▶ **Assignment**
Copy every line that contains the string "button" from the entries below.

▶ **Material to process**
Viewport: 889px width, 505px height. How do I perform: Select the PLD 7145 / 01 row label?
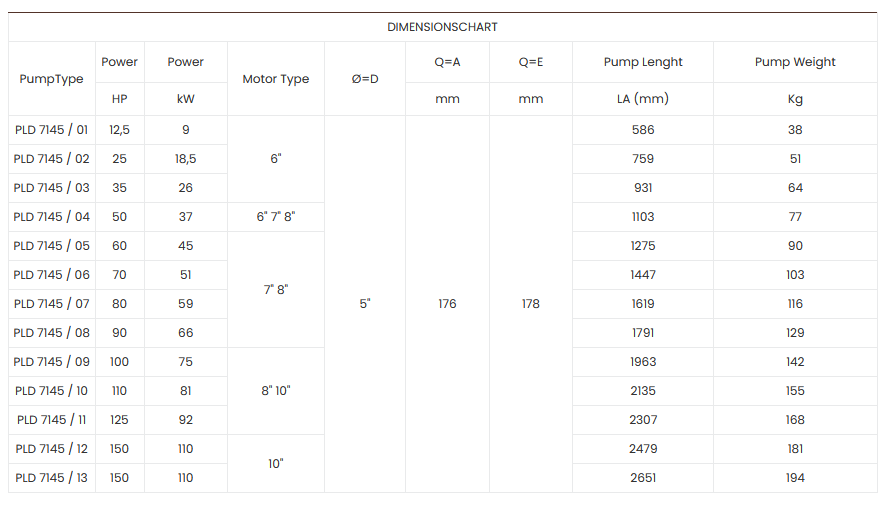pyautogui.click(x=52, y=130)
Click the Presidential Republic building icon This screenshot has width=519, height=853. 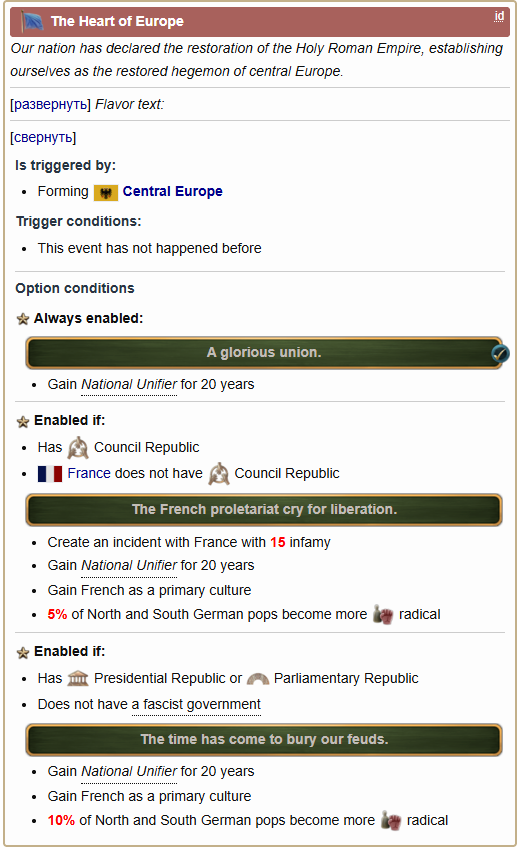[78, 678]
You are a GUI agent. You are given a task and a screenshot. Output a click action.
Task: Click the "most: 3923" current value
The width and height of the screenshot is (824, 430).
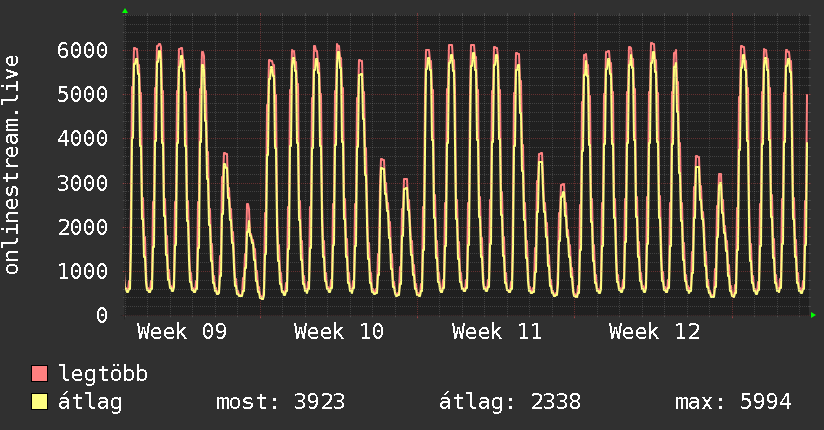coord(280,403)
* * *
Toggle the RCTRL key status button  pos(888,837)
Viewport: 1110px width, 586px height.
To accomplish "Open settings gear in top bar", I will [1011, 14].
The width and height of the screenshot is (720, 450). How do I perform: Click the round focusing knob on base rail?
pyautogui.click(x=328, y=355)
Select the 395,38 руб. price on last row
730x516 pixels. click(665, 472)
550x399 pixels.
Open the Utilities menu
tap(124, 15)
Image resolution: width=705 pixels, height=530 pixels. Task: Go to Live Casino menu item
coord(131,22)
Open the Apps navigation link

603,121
* * *
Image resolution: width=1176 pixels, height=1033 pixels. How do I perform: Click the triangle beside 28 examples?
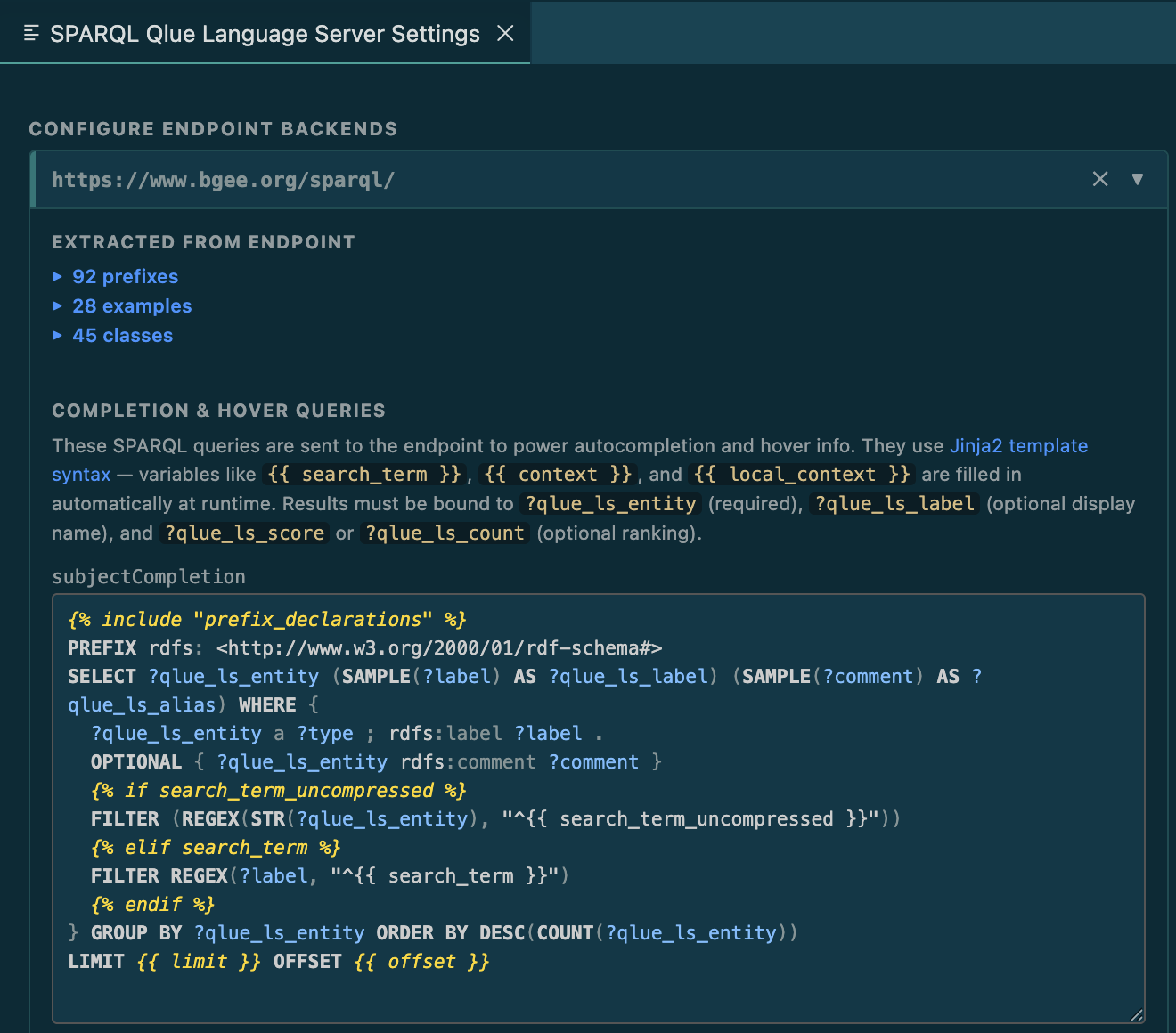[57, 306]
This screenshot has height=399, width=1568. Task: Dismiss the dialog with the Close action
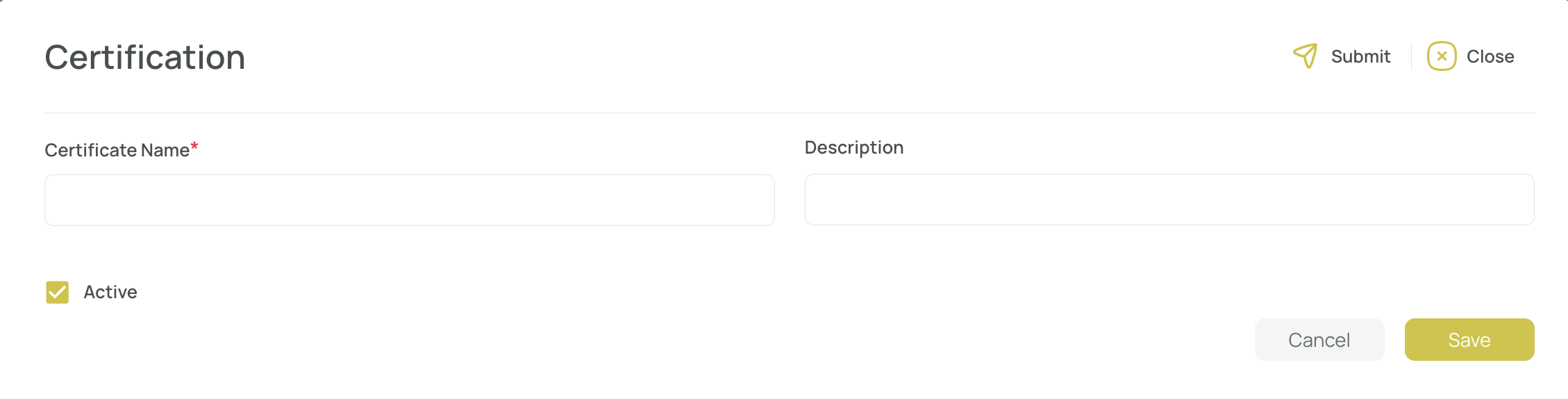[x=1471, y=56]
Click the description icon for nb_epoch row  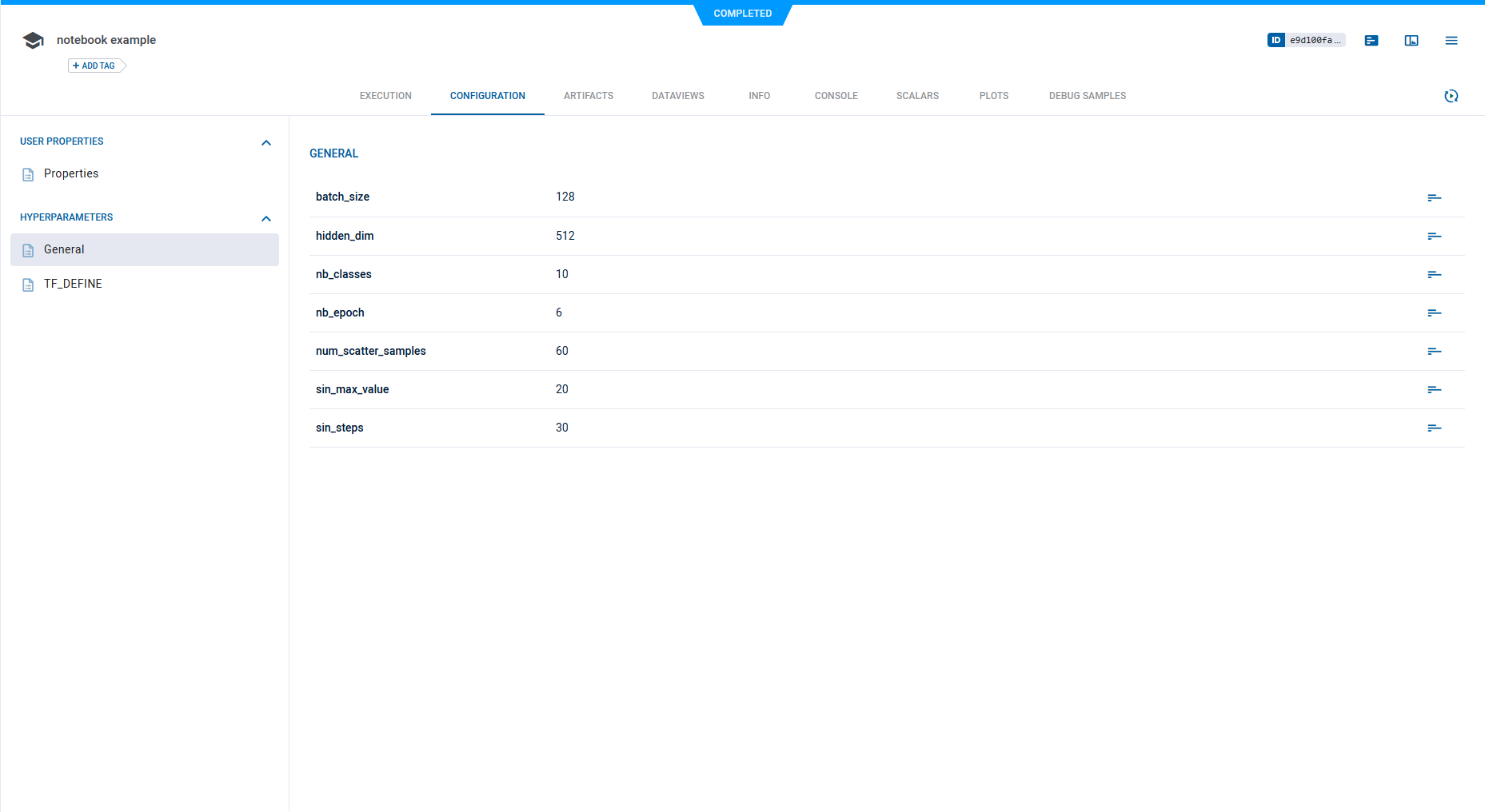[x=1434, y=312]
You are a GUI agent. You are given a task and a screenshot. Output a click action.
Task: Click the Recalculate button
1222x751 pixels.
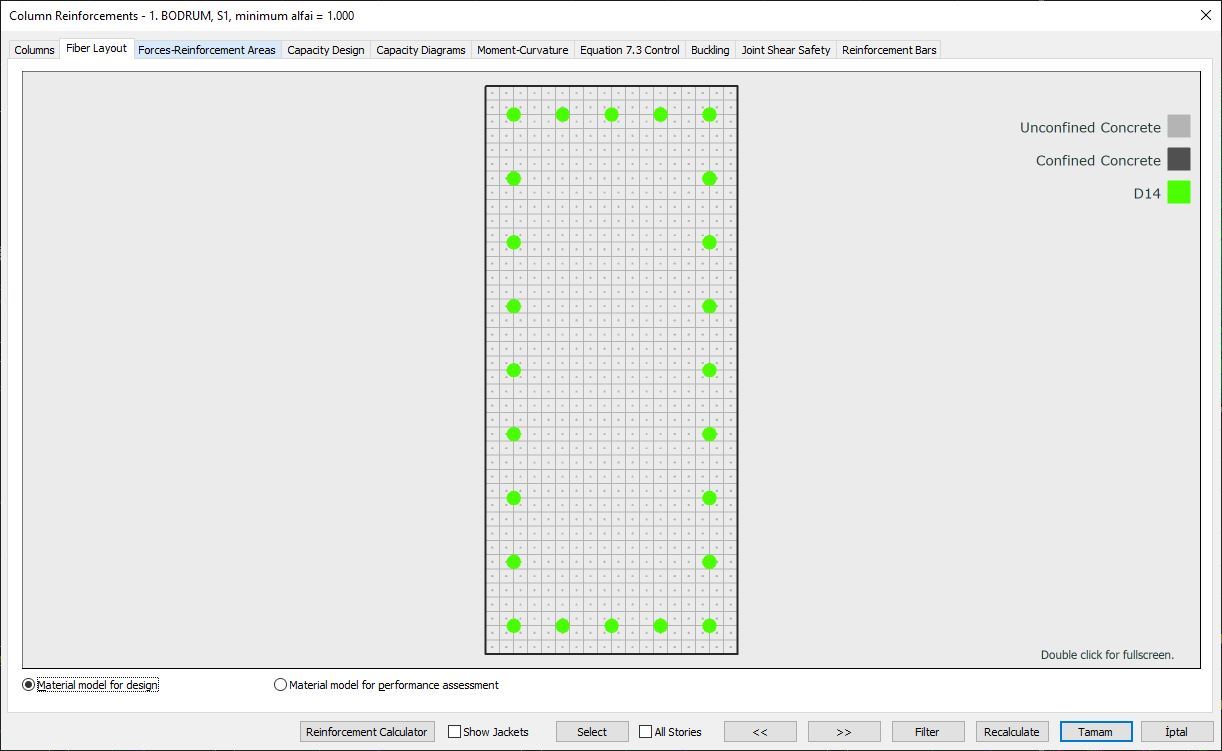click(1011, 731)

▶ **Exercise response**
Toggle the RCTRL key status button  pos(888,837)
Task: Click the Recalculate button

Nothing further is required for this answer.